Start of RECORDS FOR PROCESSING

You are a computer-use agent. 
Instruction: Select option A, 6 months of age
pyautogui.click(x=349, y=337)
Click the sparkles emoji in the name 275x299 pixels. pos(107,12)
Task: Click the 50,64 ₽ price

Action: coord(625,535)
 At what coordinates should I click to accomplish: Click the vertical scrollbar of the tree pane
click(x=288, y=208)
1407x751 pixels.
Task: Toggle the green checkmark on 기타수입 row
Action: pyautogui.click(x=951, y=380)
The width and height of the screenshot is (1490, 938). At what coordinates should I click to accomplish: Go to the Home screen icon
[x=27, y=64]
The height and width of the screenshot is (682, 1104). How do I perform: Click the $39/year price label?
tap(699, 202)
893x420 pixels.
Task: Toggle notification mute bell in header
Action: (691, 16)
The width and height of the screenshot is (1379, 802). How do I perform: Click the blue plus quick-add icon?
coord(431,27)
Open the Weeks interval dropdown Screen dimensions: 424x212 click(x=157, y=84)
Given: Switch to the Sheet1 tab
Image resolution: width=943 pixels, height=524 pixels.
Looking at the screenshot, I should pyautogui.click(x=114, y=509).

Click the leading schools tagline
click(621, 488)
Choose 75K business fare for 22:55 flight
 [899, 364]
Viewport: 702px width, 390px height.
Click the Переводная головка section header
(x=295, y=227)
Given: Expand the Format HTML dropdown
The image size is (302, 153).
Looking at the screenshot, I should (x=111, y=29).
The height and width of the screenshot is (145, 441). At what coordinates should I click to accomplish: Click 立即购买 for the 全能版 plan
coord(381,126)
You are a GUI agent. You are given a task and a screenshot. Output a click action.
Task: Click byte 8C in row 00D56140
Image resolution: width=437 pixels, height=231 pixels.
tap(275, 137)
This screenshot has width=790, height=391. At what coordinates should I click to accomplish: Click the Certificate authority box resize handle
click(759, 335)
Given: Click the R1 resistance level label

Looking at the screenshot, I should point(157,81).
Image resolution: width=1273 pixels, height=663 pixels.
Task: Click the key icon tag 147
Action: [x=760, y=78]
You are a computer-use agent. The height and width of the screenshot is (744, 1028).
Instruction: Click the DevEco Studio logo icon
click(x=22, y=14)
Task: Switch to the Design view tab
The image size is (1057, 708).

End of RECORDS FOR PROCESSING

▸ THE PROBLEM
Reproduce all the rows above, swapping every "Instruction" for "Directive" and leaving everything else unchanged.

▸ THE ANSWER
You are a computer-use agent. 
Directive: Select option A, 6 months of age
pyautogui.click(x=349, y=337)
Click the sparkles emoji in the name 275x299 pixels. pos(107,12)
Task: Click the 50,64 ₽ price

Action: coord(625,535)
 At what coordinates should I click to accomplish: Click the vertical scrollbar of the tree pane
click(x=288, y=208)
1407x751 pixels.
Task: Toggle the green checkmark on 기타수입 row
Action: pyautogui.click(x=951, y=380)
The width and height of the screenshot is (1490, 938). At what coordinates should I click to accomplish: Go to the Home screen icon
[x=27, y=64]
The height and width of the screenshot is (682, 1104). How do I perform: Click the $39/year price label?
tap(699, 202)
893x420 pixels.
Task: Toggle notification mute bell in header
Action: (691, 16)
The width and height of the screenshot is (1379, 802). How do I perform: Click the blue plus quick-add icon?
coord(431,27)
Open the Weeks interval dropdown Screen dimensions: 424x212 click(x=157, y=84)
Given: Switch to the Sheet1 tab
Image resolution: width=943 pixels, height=524 pixels.
Looking at the screenshot, I should pyautogui.click(x=114, y=509).

Click the leading schools tagline
click(621, 488)
Choose 75K business fare for 22:55 flight
 [899, 364]
Viewport: 702px width, 390px height.
Click the Переводная головка section header
(x=295, y=227)
Given: Expand the Format HTML dropdown
The image size is (302, 153).
Looking at the screenshot, I should (x=111, y=29).
The height and width of the screenshot is (145, 441). At what coordinates should I click to accomplish: Click 立即购买 for the 全能版 plan
coord(381,126)
You are a GUI agent. You are given a task and a screenshot. Output a click action.
Task: Click byte 8C in row 00D56140
Image resolution: width=437 pixels, height=231 pixels.
tap(275, 137)
This screenshot has width=790, height=391. At what coordinates should I click to accomplish: Click the Certificate authority box resize handle
click(759, 335)
Given: Click the R1 resistance level label

Looking at the screenshot, I should point(157,81).
Image resolution: width=1273 pixels, height=663 pixels.
Task: Click the key icon tag 147
Action: [x=760, y=78]
You are a computer-use agent. The height and width of the screenshot is (744, 1028).
Directive: Click the DevEco Studio logo icon
click(x=22, y=14)
Task: Switch to the Design view tab
The image size is (1057, 708).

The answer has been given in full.